- **How to complete this task**
Starting at the line that contains "This screenshot has height=583, width=1467." and ending at the line that contains "Given: Click the headphones category icon", the lines below are to be given again exactly, with nothing added.

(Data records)
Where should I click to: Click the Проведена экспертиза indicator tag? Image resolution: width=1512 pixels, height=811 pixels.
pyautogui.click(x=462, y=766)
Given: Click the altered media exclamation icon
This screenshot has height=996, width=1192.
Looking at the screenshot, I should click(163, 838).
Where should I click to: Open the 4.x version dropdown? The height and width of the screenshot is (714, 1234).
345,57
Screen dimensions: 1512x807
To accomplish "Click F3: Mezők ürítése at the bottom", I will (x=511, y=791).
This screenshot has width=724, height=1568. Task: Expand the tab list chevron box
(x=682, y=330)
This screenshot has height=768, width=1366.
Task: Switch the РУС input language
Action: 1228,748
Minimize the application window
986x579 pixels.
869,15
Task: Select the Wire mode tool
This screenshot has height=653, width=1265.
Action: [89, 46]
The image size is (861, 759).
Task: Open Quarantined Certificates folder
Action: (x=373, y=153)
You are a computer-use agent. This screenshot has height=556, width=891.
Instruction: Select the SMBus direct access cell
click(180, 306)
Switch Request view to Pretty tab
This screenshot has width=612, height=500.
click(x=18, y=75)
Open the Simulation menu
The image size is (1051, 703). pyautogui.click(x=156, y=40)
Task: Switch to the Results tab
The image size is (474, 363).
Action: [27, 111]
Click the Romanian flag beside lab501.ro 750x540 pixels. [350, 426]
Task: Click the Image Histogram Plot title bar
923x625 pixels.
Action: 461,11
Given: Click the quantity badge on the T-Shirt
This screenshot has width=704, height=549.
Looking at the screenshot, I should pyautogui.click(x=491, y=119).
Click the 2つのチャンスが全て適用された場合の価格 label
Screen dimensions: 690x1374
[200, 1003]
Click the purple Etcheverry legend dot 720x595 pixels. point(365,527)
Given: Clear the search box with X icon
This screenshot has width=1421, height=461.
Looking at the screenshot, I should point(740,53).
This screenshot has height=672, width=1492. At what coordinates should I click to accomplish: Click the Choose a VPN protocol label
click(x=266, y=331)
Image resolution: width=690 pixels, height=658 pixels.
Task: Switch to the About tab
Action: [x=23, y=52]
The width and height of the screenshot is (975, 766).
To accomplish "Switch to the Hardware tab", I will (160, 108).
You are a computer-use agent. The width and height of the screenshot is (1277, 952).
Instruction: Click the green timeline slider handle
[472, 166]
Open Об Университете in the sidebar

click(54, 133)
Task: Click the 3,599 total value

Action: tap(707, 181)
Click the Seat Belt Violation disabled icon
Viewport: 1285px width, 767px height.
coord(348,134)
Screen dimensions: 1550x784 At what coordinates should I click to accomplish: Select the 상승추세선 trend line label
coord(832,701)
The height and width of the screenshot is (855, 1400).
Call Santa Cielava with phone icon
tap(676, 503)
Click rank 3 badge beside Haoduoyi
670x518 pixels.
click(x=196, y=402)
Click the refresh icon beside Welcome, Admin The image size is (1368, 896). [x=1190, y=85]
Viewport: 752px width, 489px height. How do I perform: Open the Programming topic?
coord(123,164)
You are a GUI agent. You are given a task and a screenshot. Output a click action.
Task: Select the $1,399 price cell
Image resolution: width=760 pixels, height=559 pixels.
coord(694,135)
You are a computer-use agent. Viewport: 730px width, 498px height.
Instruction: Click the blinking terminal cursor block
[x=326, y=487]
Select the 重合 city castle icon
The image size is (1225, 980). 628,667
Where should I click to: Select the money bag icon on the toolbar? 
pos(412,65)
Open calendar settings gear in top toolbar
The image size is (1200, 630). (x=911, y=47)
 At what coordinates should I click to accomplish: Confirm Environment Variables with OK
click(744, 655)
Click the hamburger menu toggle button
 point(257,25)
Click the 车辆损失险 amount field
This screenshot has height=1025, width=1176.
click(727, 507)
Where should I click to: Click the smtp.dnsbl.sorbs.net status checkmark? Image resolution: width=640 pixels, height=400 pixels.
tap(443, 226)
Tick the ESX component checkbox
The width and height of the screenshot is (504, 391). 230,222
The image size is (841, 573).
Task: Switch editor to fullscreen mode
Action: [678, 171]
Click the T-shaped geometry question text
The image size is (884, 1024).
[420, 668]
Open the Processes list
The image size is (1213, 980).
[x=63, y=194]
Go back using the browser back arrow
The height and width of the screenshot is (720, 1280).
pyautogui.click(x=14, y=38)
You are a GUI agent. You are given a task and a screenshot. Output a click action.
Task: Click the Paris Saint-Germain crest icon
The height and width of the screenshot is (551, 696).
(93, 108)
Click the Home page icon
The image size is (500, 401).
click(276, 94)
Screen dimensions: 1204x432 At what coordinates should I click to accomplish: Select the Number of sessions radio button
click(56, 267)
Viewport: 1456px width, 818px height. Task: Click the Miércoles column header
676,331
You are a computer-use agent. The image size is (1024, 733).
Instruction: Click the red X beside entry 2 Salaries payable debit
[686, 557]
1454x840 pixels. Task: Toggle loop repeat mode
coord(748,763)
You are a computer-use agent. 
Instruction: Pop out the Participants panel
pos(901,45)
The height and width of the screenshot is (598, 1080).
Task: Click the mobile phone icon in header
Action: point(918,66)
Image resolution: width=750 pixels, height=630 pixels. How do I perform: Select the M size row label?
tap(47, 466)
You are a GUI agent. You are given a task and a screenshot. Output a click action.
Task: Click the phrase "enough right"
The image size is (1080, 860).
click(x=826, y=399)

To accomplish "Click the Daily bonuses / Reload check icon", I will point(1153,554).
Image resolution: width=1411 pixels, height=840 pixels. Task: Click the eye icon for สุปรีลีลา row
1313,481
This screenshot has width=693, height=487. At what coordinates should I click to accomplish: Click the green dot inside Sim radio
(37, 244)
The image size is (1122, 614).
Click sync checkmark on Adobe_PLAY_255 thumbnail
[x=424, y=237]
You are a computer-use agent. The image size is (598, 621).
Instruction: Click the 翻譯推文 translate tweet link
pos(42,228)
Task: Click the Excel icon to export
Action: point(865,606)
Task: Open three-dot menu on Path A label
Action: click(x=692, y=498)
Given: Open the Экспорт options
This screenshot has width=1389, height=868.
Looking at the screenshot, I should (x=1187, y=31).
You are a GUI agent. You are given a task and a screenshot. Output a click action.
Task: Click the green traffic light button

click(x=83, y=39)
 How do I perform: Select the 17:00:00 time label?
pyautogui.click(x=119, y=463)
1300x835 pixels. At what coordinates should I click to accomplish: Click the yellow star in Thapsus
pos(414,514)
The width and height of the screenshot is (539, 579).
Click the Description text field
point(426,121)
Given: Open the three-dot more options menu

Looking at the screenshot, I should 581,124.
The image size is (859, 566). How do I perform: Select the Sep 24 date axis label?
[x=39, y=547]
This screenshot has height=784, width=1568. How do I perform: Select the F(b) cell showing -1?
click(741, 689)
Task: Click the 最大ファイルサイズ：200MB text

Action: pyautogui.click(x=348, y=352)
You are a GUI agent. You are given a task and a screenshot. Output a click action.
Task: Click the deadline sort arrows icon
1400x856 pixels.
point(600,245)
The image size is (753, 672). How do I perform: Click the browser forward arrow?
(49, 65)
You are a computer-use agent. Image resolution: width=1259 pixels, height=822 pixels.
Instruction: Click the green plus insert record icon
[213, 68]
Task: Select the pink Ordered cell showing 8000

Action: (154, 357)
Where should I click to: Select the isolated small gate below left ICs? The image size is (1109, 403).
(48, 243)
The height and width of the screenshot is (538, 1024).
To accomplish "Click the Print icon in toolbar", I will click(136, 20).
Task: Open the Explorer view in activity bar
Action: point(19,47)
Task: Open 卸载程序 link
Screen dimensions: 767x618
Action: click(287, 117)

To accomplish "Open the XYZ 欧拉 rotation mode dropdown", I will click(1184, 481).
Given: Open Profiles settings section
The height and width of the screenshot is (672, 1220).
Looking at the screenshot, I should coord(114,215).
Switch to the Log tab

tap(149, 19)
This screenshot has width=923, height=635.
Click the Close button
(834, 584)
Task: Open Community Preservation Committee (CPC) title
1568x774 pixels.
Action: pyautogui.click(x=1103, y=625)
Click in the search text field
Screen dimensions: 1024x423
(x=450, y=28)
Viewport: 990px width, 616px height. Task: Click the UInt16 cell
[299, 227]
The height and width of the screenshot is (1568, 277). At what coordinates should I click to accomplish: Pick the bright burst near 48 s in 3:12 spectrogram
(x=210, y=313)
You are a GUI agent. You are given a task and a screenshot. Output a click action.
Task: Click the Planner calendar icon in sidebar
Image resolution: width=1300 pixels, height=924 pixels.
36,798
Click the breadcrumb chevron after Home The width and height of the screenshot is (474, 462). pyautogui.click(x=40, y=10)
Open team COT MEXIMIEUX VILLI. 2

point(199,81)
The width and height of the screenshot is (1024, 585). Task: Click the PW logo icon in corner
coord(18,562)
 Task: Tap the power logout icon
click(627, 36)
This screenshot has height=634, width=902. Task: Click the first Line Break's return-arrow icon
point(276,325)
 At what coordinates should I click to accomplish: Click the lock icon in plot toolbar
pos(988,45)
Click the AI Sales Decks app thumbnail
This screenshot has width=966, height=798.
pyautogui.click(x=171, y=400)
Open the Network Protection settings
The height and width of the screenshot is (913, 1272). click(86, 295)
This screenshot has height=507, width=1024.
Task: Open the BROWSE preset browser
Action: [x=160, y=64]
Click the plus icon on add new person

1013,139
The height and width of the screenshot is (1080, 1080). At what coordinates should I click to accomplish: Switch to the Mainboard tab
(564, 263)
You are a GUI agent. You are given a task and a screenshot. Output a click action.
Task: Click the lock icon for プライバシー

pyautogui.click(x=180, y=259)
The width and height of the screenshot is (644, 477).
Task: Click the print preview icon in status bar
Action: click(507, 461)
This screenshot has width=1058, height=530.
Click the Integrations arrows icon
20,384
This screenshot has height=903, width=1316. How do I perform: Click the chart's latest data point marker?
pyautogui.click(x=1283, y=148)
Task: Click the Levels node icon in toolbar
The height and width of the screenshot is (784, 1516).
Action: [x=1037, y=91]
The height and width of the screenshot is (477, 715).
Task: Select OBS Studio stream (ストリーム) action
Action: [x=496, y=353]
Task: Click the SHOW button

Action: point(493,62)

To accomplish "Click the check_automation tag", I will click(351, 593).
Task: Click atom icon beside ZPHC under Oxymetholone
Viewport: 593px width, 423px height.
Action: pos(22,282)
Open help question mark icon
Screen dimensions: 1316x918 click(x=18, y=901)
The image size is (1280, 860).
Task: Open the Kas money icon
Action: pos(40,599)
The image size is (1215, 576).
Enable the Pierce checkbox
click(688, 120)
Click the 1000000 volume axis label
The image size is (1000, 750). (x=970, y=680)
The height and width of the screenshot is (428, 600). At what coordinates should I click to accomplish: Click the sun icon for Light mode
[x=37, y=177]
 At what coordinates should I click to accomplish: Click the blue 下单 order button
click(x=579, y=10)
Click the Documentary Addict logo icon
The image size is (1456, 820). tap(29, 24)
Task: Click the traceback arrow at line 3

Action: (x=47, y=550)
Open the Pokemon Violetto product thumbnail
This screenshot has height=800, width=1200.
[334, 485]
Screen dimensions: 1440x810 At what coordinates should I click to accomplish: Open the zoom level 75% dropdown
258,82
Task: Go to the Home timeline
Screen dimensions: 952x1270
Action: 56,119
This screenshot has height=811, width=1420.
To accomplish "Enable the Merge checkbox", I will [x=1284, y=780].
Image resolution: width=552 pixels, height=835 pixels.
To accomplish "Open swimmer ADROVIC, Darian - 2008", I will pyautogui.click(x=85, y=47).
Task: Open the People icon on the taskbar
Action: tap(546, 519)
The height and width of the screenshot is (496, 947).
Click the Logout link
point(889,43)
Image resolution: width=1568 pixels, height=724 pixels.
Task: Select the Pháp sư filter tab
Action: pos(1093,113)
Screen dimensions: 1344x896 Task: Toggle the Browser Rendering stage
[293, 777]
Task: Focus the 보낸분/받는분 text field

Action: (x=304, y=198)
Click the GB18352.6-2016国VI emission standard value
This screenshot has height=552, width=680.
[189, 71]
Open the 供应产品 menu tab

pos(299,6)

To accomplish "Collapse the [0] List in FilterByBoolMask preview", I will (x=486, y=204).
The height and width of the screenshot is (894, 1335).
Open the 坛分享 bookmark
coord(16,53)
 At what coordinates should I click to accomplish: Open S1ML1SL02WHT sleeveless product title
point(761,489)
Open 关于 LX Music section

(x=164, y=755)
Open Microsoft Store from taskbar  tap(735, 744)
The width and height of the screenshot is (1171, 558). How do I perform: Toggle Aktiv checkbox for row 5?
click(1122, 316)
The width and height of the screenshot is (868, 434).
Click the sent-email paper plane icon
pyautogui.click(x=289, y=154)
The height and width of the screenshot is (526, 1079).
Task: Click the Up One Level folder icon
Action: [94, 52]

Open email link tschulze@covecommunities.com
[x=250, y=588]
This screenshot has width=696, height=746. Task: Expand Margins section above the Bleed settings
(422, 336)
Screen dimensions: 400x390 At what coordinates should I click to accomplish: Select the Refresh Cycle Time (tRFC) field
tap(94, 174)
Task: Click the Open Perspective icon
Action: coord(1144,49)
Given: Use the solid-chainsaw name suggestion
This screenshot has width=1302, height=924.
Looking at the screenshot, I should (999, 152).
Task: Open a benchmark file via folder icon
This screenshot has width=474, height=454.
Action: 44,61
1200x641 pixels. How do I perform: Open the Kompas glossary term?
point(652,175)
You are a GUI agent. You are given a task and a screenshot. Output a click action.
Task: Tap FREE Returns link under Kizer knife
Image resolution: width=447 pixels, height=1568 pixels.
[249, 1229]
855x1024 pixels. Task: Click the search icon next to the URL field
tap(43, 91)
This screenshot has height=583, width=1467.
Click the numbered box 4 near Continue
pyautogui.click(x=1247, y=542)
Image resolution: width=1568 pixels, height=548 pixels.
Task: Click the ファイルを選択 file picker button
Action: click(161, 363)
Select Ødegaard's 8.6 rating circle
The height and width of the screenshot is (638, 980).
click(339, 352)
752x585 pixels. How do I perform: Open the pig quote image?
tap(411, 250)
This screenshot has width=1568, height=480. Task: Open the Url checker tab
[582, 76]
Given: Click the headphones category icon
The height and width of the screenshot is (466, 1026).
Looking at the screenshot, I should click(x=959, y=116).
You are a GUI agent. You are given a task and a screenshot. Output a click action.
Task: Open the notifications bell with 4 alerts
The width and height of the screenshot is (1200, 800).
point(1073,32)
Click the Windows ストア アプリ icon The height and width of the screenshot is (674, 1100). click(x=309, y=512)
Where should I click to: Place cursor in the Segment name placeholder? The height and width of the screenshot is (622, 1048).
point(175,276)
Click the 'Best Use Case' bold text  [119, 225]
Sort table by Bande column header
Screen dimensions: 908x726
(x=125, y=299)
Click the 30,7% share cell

- **Reply to the task**
This screenshot has height=583, width=1467.
Click the numbered box 4 near Continue
pyautogui.click(x=1247, y=542)
Image resolution: width=1568 pixels, height=548 pixels.
Task: Click the ファイルを選択 file picker button
Action: click(161, 363)
Select Ødegaard's 8.6 rating circle
The height and width of the screenshot is (638, 980).
click(339, 352)
752x585 pixels. How do I perform: Open the pig quote image?
tap(411, 250)
This screenshot has width=1568, height=480. Task: Open the Url checker tab
[582, 76]
Given: Click the headphones category icon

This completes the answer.